> Change in teaching



A change in how I taught

Teagan Ward (18 months at the school)
Year 3-4 classroom teacher
Noarlunga Downs Primary School
Noarlunga Cluster

3-2

Finding 3.2: Learning Goal
Practise explicit and scaffolded teaching with a defined and planned learning goal for each lesson that is shared with students to orient them to the learning.

I only started the project (Make It Count) in 2012; prior to that I was at the school but wasn’t able to access training. I have now been teaching number and try to do it every day. Every day we try to build up number knowledge and understanding of the language that comes with number, using a very explicit teaching approach.

It was scary to start doing that. It was completely different to any pedagogy or methodology I’d used before. On the other hand, I wanted to do something different because I found what I had done with my 5-6-7 class last year wasn’t really successful.
┄┄┄┄┄┄
◆ Given instruction 1 ◆
Decide whether each statement below agrees with the account of a change in teaching. Answer (a), (b) and (c) with yes or no, and quote the words from the account that decide each one.

(a) The teacher began the Make It Count project in 2012.
(b) The teacher found the new approach similar to methods used in earlier years.
(c) The teacher is listed as a Year 3-4 classroom teacher.
◆ Given instruction 2 ◆
Carry on the account of a change in teaching from its last sentence, in the same first-person voice.

◆ Entries provided ◆
┄┄┄┄┄┄
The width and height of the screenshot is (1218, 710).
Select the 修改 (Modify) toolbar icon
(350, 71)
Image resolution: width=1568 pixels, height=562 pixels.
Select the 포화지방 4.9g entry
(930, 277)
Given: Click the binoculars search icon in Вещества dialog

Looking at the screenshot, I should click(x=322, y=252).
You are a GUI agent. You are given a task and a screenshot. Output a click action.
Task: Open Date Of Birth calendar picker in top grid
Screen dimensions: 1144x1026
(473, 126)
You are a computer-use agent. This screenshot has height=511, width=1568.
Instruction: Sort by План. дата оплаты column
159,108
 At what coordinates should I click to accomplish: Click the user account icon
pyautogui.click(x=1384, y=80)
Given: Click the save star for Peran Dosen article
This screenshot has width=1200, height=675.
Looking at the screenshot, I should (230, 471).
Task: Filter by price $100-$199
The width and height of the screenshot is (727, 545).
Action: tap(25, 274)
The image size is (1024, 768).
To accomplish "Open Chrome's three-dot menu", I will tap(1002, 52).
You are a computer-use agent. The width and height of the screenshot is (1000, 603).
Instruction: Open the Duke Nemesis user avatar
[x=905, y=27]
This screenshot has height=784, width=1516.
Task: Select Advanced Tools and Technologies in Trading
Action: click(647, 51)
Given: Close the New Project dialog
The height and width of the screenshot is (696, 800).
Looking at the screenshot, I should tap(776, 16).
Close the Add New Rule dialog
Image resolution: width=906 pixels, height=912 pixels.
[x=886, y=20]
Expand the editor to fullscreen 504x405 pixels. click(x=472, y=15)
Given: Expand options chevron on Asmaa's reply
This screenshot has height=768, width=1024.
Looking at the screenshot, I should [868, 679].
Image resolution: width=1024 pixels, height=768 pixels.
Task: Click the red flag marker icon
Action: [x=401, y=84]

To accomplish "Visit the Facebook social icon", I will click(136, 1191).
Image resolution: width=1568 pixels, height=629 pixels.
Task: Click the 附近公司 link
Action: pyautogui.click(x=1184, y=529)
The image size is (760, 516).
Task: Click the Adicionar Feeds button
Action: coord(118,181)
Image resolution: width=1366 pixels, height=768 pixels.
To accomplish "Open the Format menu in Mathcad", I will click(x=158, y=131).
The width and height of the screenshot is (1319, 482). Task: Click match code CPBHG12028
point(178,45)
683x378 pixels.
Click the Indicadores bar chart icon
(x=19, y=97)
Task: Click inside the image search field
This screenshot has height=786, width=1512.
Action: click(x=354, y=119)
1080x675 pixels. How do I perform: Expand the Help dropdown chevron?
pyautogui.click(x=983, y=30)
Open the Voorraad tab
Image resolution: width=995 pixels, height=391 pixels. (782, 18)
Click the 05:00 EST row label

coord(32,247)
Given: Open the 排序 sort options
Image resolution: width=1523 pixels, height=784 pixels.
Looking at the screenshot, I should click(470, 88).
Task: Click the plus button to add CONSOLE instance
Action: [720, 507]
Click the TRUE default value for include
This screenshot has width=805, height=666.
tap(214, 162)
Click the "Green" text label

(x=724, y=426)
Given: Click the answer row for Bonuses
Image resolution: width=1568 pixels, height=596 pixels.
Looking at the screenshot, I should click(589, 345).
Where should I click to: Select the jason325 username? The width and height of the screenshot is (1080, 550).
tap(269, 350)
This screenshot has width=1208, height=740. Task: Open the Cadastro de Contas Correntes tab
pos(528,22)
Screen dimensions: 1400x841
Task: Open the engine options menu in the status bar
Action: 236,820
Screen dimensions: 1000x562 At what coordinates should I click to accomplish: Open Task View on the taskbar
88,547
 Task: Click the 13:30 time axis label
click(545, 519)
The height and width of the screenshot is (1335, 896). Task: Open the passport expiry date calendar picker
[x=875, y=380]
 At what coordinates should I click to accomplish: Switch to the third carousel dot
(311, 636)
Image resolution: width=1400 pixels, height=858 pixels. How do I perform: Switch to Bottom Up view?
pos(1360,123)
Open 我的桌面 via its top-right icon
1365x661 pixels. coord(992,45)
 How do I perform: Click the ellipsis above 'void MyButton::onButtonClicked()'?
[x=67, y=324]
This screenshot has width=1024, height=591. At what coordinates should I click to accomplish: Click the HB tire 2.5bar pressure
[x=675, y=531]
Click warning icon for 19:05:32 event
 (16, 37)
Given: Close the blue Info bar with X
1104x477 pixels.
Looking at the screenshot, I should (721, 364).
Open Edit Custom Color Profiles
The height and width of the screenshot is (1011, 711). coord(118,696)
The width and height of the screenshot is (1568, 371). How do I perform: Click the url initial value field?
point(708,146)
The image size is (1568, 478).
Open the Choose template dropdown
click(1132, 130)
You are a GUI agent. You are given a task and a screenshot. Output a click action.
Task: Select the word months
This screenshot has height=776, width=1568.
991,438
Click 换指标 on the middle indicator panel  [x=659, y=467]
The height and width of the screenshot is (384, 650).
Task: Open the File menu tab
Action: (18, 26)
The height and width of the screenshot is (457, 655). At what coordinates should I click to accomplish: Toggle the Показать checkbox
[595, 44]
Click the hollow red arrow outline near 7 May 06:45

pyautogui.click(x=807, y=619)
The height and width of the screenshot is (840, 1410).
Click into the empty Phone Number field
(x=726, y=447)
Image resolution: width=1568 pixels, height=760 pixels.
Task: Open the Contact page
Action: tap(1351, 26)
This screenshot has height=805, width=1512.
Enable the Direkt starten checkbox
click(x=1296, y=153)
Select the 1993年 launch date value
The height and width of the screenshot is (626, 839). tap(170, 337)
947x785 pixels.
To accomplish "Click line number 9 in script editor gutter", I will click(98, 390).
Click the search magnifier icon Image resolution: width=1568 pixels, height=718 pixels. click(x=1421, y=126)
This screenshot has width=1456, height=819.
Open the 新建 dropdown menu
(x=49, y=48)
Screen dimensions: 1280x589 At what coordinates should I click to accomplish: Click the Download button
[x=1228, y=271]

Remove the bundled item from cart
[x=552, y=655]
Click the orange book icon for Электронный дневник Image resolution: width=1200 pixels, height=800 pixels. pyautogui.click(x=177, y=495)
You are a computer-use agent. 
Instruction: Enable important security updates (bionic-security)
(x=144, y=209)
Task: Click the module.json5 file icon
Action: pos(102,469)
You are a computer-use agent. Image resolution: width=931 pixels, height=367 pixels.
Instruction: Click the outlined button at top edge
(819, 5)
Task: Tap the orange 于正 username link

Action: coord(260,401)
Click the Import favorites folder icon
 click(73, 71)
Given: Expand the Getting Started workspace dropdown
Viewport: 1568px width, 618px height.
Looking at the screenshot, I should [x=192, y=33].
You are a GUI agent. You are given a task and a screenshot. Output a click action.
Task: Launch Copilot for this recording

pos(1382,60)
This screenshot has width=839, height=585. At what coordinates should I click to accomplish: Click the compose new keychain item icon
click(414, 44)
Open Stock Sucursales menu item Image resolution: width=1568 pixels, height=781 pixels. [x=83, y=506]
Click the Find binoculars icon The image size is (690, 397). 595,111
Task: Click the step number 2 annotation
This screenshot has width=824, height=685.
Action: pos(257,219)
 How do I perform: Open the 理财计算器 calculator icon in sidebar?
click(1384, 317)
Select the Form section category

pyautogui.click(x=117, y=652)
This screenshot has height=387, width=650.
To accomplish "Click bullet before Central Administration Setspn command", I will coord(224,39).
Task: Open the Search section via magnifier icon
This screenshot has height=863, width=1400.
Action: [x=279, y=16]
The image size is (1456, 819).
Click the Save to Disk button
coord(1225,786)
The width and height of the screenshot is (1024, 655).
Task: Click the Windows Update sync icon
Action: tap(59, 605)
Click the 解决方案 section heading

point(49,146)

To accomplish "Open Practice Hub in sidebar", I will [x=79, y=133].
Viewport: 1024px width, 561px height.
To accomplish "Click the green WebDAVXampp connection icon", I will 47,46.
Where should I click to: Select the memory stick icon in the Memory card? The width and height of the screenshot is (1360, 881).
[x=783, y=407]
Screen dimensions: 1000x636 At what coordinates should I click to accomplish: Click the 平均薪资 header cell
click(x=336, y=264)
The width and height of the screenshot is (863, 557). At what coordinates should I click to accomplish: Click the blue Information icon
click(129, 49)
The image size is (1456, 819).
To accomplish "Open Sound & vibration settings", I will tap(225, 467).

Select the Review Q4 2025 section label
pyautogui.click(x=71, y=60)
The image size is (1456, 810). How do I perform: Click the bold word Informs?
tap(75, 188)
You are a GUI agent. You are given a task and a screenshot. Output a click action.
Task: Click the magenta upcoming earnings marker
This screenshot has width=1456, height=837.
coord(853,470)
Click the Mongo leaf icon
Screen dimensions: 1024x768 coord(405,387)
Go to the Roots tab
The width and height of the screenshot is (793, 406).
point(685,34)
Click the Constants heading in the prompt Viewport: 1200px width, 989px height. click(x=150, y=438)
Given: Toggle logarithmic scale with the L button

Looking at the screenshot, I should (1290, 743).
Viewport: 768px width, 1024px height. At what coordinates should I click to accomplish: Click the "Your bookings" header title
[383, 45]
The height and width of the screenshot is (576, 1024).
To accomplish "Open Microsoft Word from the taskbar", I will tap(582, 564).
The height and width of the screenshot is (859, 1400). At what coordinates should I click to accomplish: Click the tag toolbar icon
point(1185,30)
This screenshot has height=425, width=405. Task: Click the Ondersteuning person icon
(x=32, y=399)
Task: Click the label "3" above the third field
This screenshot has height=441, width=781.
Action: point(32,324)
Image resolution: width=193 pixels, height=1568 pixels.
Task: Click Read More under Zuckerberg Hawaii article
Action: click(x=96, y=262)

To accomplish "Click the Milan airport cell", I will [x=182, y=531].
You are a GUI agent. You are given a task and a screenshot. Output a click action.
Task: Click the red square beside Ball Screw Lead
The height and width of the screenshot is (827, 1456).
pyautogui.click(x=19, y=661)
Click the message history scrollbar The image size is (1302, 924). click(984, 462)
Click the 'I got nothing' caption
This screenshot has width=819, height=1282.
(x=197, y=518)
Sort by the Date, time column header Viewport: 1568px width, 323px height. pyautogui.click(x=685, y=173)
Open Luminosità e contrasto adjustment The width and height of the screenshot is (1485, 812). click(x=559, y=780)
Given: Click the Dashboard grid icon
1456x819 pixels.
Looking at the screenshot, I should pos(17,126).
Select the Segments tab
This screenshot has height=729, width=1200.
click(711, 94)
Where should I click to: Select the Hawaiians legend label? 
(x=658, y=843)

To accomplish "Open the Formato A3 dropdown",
┄┄┄┄┄┄
◆ Expected answer 1 ◆
(a) Yes: "I only started the project (Make It Count) in 2012"
(b) No: "It was completely different to any pedagogy or methodology I’d used before."
(c) Yes: "Year 3-4 classroom teacher"

◆ Expected answer 2 ◆
This meant moving away from the traditional maths lessons I learned at uni where you teach the theory then get them to go to their workbooks. This approach is very hands-on and it can be days or even weeks later that you move to the books and worksheets.

It was quite daunting but once I got into it there was heaps of support to learn the methodology and how it works. The support of Marie (Cluster Coordinator and mentor) really helped me. It took me a term to feel comfortable with it. I also had a new class which took time getting used to.

  1. My kids had learnt maths this way the year before, so when I started they knew exactly what to do – in fact they could tell me some things I wasn’t sure about or confident in. I can’t wait to have a class next year and see the flow. I started with very basic concepts this year – but next year I hope o get the flow-on from kids who have done this work in previous years – they will get to (Year) 3-4 and recognise numbers, part/part/whole, and be ready for what comes next.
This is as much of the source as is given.